A project to implement Kafka Producer and Kafka Consumer

What is Kafka?

  • Apache Kafka was originated at LinkedIn and later became an open sourced Apache project in 2011, then First-class Apache project in 2012. Kafka is written in Scala and Java. Apache Kafka is publish-subscribe based fault tolerant messaging system. It is fast, scalable and distributed by design.
  • Kafka is distributed, highly scalable messaging system which can transfer huge volume of data and also provides fault tolerance via replication.
  • Kafka doesn't need to connect to any data source to maintain metadata and user data. It maintains data in log files (flat files) on the servers itself. It is very fast - 2M transactions/second.

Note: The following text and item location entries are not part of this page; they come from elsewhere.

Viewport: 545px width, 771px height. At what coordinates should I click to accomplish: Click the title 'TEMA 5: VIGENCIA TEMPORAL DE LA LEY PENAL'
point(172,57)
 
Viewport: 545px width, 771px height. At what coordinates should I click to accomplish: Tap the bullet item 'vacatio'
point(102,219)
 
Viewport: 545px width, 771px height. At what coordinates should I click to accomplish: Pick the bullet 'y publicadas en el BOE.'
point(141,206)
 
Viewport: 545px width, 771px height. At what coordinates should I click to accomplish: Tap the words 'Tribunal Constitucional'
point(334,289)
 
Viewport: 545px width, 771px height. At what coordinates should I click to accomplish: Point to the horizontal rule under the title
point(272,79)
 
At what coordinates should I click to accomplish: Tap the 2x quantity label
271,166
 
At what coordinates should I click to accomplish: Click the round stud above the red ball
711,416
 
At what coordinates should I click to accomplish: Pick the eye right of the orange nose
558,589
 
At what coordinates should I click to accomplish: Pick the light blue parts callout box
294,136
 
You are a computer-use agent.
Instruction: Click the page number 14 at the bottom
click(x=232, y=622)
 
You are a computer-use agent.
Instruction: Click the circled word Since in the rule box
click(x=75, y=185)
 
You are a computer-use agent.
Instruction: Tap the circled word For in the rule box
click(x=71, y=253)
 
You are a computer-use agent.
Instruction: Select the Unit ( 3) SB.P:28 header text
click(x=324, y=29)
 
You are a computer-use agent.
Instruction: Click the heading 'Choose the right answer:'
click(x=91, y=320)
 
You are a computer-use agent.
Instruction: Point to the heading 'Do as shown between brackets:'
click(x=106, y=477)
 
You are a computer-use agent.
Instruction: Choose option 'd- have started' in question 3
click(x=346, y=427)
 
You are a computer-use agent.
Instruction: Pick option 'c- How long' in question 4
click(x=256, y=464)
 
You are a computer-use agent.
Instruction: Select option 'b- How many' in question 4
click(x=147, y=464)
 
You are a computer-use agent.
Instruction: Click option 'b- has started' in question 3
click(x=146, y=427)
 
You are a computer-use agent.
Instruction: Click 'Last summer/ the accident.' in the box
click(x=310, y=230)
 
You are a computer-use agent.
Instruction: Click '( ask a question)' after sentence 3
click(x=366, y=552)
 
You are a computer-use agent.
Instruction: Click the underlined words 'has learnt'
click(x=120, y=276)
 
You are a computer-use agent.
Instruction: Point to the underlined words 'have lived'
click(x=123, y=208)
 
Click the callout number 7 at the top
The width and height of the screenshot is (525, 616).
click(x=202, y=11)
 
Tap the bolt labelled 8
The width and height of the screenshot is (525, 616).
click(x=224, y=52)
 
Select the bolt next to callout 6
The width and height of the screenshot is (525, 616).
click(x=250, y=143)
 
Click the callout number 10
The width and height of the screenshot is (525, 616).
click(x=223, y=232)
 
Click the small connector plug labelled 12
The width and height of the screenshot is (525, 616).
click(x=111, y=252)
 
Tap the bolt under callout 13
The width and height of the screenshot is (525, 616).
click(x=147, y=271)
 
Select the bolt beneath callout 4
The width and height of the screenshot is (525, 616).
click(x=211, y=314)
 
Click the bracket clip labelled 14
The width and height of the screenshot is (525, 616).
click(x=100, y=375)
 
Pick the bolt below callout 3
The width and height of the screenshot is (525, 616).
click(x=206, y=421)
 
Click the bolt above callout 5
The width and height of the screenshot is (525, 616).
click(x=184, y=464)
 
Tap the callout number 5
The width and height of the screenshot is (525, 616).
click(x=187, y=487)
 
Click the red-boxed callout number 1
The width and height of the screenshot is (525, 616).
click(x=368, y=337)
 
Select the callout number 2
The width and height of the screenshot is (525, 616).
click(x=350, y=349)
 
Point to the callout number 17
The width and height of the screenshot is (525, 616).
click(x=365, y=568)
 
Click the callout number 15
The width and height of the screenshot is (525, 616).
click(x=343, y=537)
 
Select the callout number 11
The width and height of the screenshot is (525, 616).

Kafka is based on publish and subscribe model. In general there are two models available 1. Point to point 2. Publish subscribe

Core concepts of Kafka Key components of Kafka system are: 1. Producer 2. Consumer 3. Kafka Broker 4. Topics

Some other concepts:

1. Partitions: Kafka topics are divided into a number of partitions. Partitions allow you to parallelize a topic by splitting the data in a particular topic across multiple brokers — each partition can be placed on a separate machine to allow for multiple consumers to read from a topic in parallel. Consumers can also be parallelized so that multiple consumers can read from multiple partitions in a topic allowing for very high message processing throughput.
2. Consumer Group: Consumers read from any single partition, allowing you to scale throughput of message consumption in a similar fashion to message production. Consumers can also be organized into consumer groups for a given topic — each consumer within the group reads from a unique partition and the group as a whole consumes all messages from the entire topic. If you have more consumers than partitions then some consumers will be idle because they have no partitions to read from. If you have more partitions than consumers then consumers will receive messages from multiple partitions. If you have equal numbers of consumers and partitions, each consumer reads messages in order from exactly one partition.
3. ZooKeeper: A critical dependency of Apache Kafka is Apache Zookeeper, which is a distributed configuration and synchronization service. Zookeeper serves as the coordination interface between the Kafka brokers and consumers. The Kafka servers share information via a Zookeeper cluster. Kafka stores basic metadata in Zookeeper such as information about topics, brokers, consumer offsets (queue readers) and so on.
4. Offset: Each message within a partition has an identifier called its offset. The offset the ordering of messages as an immutable sequence. Kafka maintains this message ordering for you. Consumers can read messages starting from a specific offset and are allowed to read from any offset point they choose, allowing consumers to join the cluster at any point in time they see fit.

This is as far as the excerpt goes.